Contact : Agathe Lefoulon


The global health crisis of 2020 led to a significant increase in the desire to change living environments (more space, closer to nature). Many social science studies are now attempting to contextualise these residential migrations to rural areas, to understand if they are driven by amenities, entrepreneurship, or deceleration. This last kind in particular seems to underpin a diverse set of relocations that William Berthomière, Céline Gaille and Christophe Imbert have been observing since 2017 in Ariège, where the pursuit of a different activity is less of a priority than the desire for a new relationship to time.

Research objective

For the research team - two geographers and a photographer - the aim of this project is to gain a detailed understanding of what these notions of deceleration and slowing down cover, as well as the transformations (demographic, social, economic) that must be carried out in order to meet these aspirations: How do we slow down? How does one put into practice such a lifestyle change and different rhythm of life? They will base their work on the life courses of people living in the Couserans region in Ariège. While it is easy to link these life choices to ideologies or utopias, it is much harder to account for their implementation. Yet it is by following how life projects are established over several years that the researchers and the photographer hope to understand how people redefine their relationship to mobility in rural areas: the persistence of dependence, the innovation and creation of new social links, the honing of new skills, etc. The dozen or so respondents will each fall into one or more of the four modes of deceleration identified beforehand by the researchers and the photographer:
  • Becoming rural (rhythm of life and rural sociability)
  • Making home (concrete implementation of deceleration projects)
  • Making expression (artistic and cultural projects)
  • Becoming school (training places, awareness raising)
By regularly monitoring these deceleration projects, the research team will gather information on how these people’s relationship to mobility is transformed in isolated rural areas.

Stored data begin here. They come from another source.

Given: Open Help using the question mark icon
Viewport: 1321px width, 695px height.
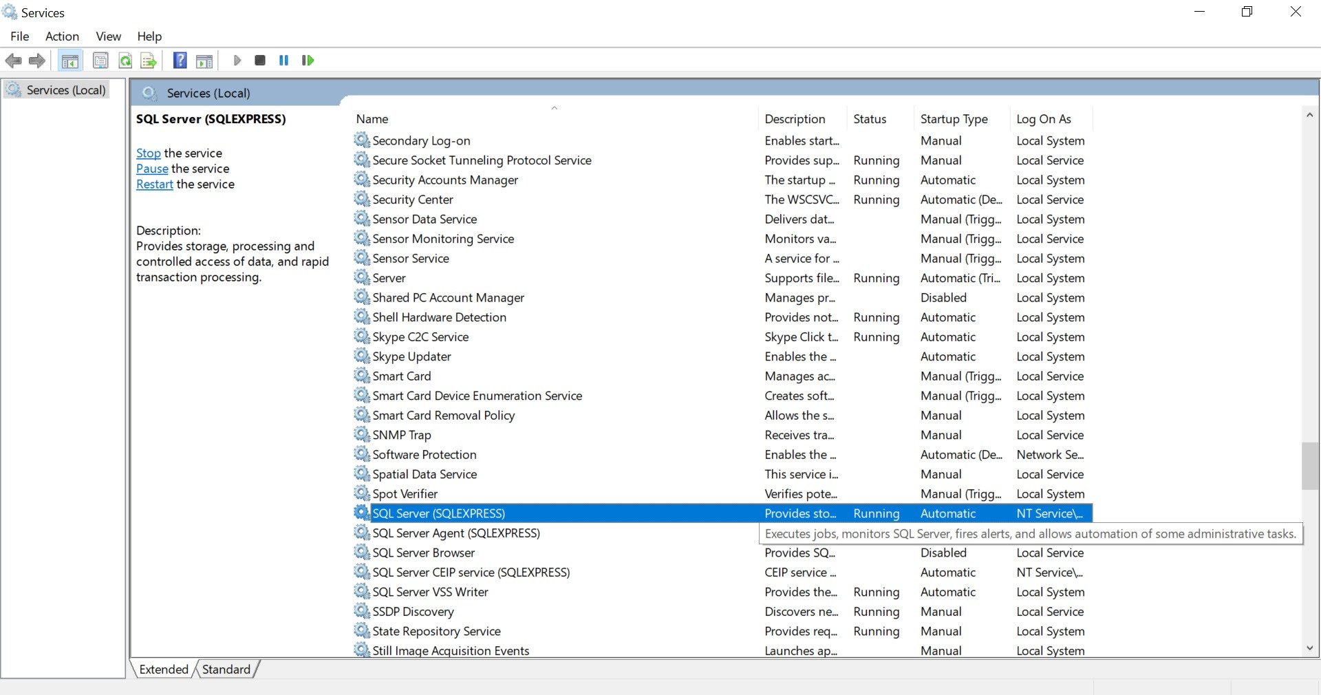Looking at the screenshot, I should 180,61.
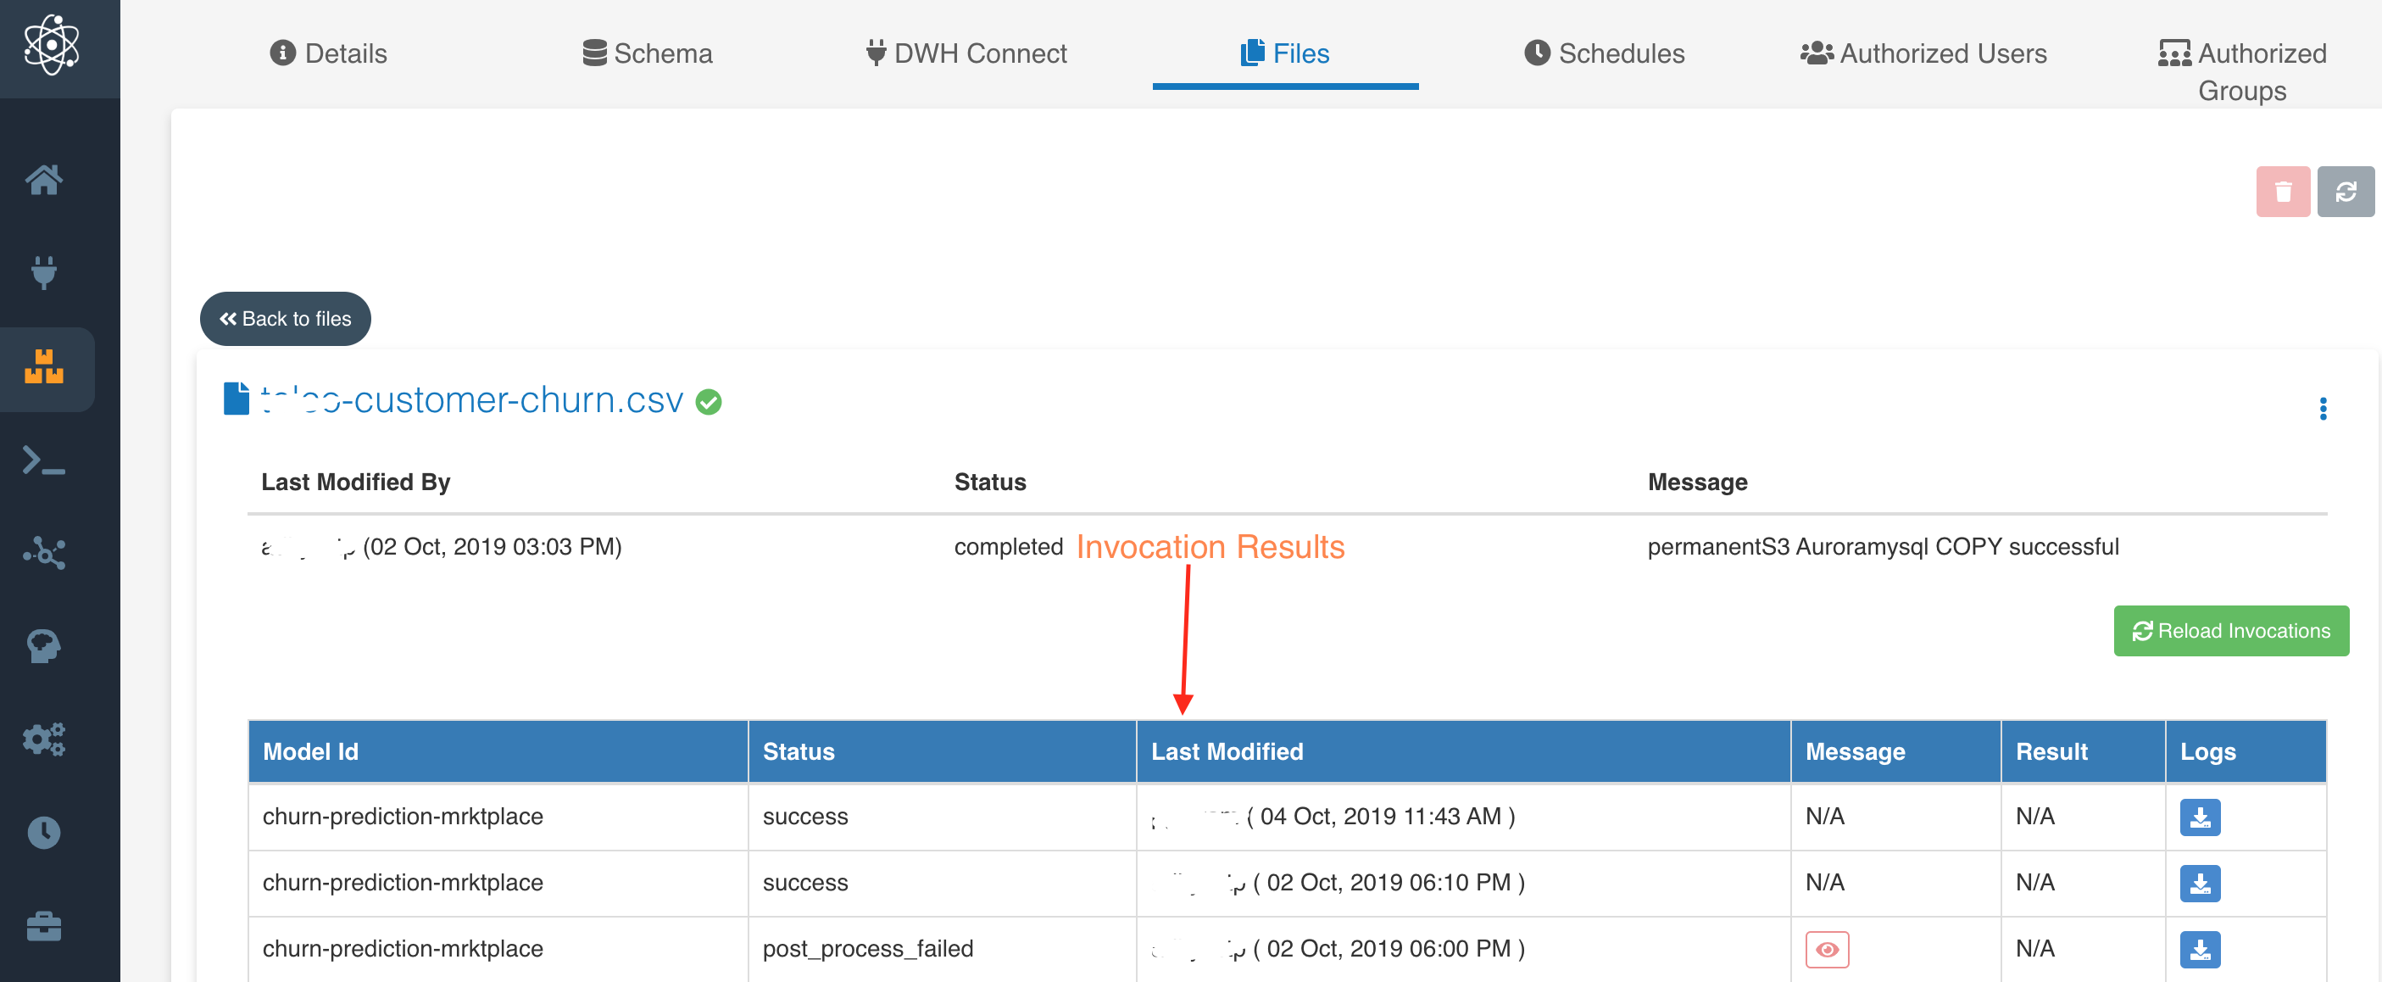This screenshot has width=2382, height=982.
Task: Click the briefcase sidebar icon
Action: pos(43,926)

These relationships change through the relocation of professional and domestic activity (“being rural” and “being home”), through thoughtful mobility choices, and even through utopian creations of new modes of transport (“being expression” and “being school”). The main theme of the research will be to explore which relationships to mobility are maintained in order to achieve these projects. What place is there for ecological concern? What relationship to time emerges from these modal choices? What role do weak ties play (good advice and tips, hitchhiking, informal carpooling, etc.)? What uses of digital tools? The main hypothesis is that people cobble together different practices in a complex system and make hybrid choices according to spatial and temporal constraints that are hard to avoid (for instance, regularly commuting by car for a salaried job that is necessary for a household budget or to finance a project).

Methodology

The methodology of this research is based on an ethnographic approach which involves regularly monitoring respondents over several years. Respondents will have a “deceleration notebook" in which, between each visit, they will report their activities, movements, visits and also when they receive people from outside the region. The notebooks won’t have any particular formal constraints, with their content to be discussed beforehand with each respondent according to what suits them best (narrative diaries, drawings, collages, time-budget tables, etc.). An interview will be carried out at each visit. The notebooks and interviews will lead to individual sensitive maps, which record the location of trips and activities as well as the location of resources for travel. More specifically, they will examine the respondents’ relationship to the urban area of Toulouse (to see the link between deceleration and the break with the urban environment). In addition to this subjective dimension, an inventory of the transport offer in Ariège and its evolution over the last 20 years will be carried out through interviews with public actors from the local authorities (Couserans and Arize-Lèze). Based on this census, they will draw up a statistical mapping of transport accessibility, as well as a mapping of business and real estate dynamics. All of this statistical documentation will allow them to contextualise the respondents’ lifestyle choices, and more particularly the territorial nature of their activities and modal choices. The results of this research project are expected by the end of 2024, and will take the form of a research report, a photographic collection and 4 visual and audio creations ("slideshows").
Chapô
Rural areas are often described as being challenging in terms of mobility, and the recent Yellow Vests movement revealed just how sensitive the issue of accessing various resources is: jobs, health, education, culture, etc. Yet, more and more people are moving to rural areas with the aspiration to change lifestyles, and more specifically to slow down and live more locally. So what do these desired lifestyles in rural areas look like and how do they materialise?